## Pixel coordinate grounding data

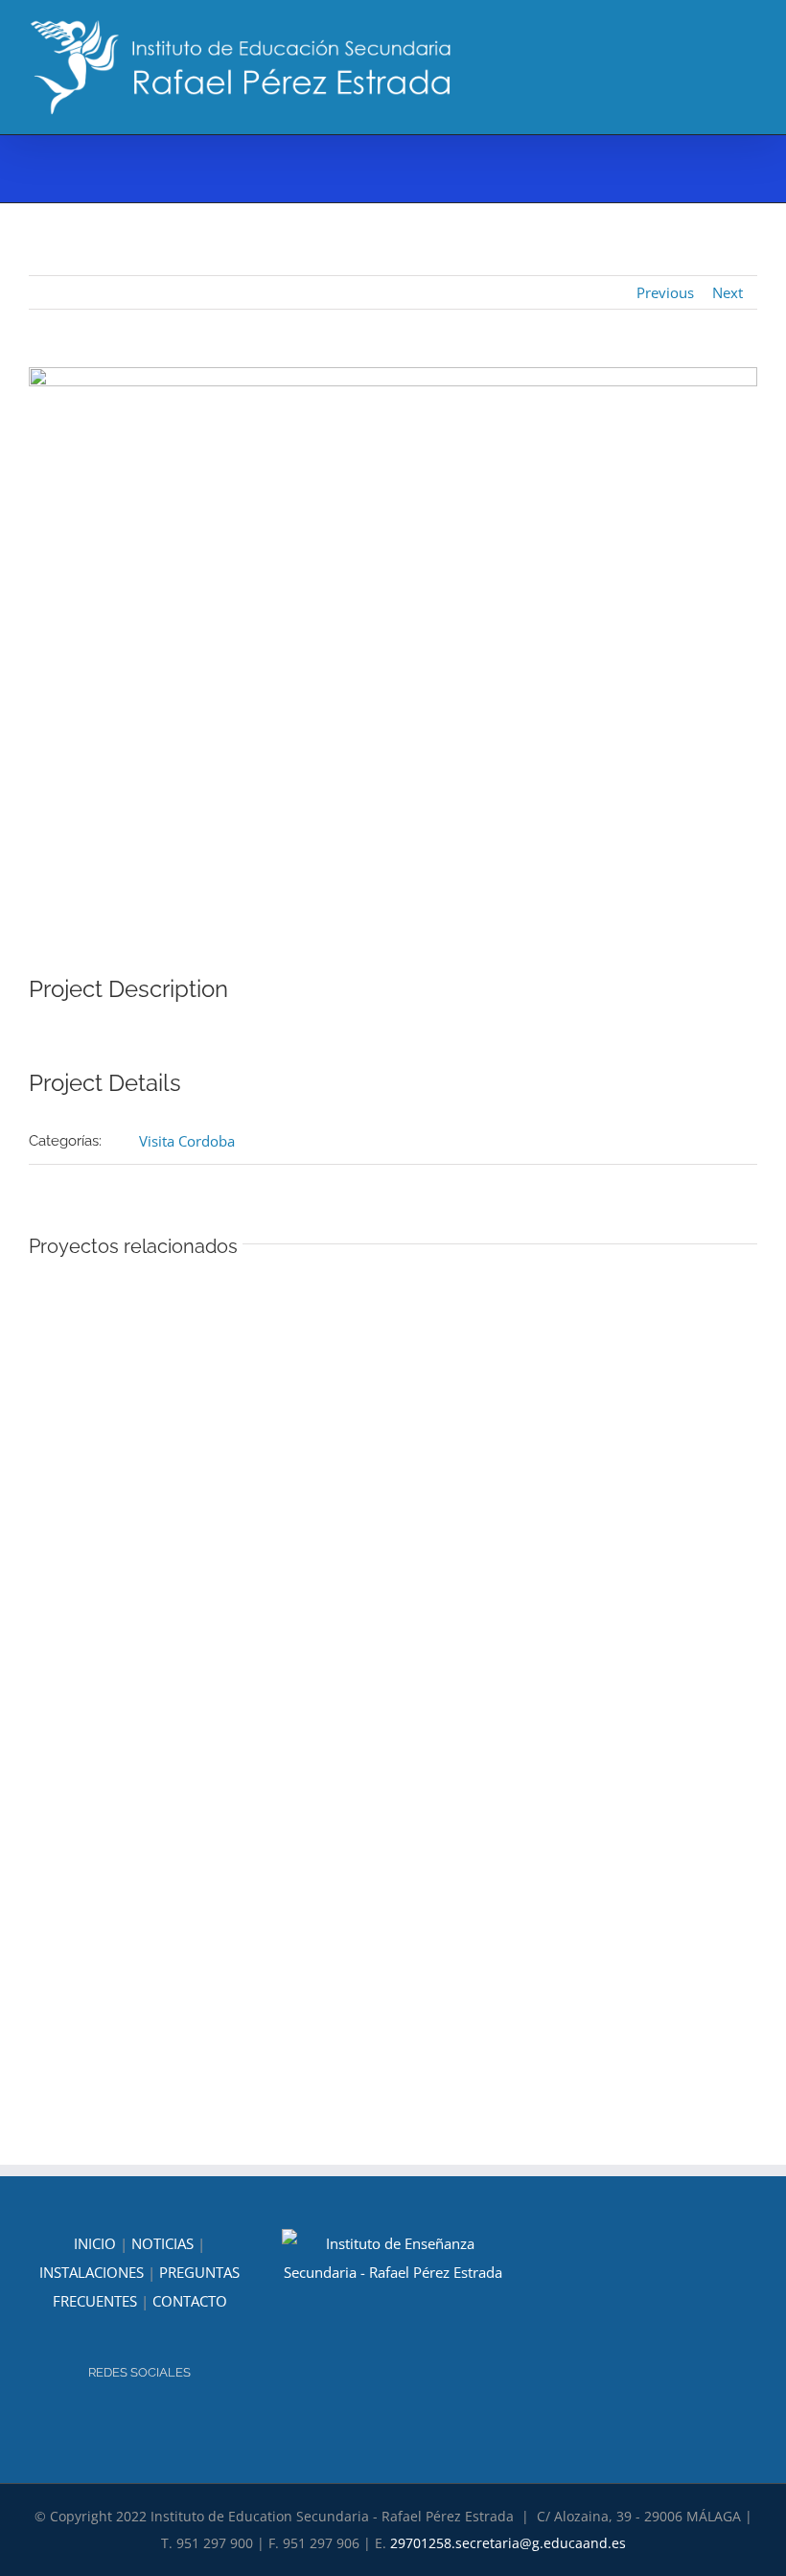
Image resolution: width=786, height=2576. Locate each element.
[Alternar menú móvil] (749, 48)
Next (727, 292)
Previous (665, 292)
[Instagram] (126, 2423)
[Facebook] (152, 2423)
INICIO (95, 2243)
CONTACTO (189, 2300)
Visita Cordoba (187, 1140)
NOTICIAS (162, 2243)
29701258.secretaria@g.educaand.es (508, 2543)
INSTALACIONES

## Work request
The expected response consists solely of the lines from the one with "29701258.secretaria@g.educaand.es (508, 2543)" through the end of the records, repeated exactly.

## Answer
29701258.secretaria@g.educaand.es (508, 2543)
INSTALACIONES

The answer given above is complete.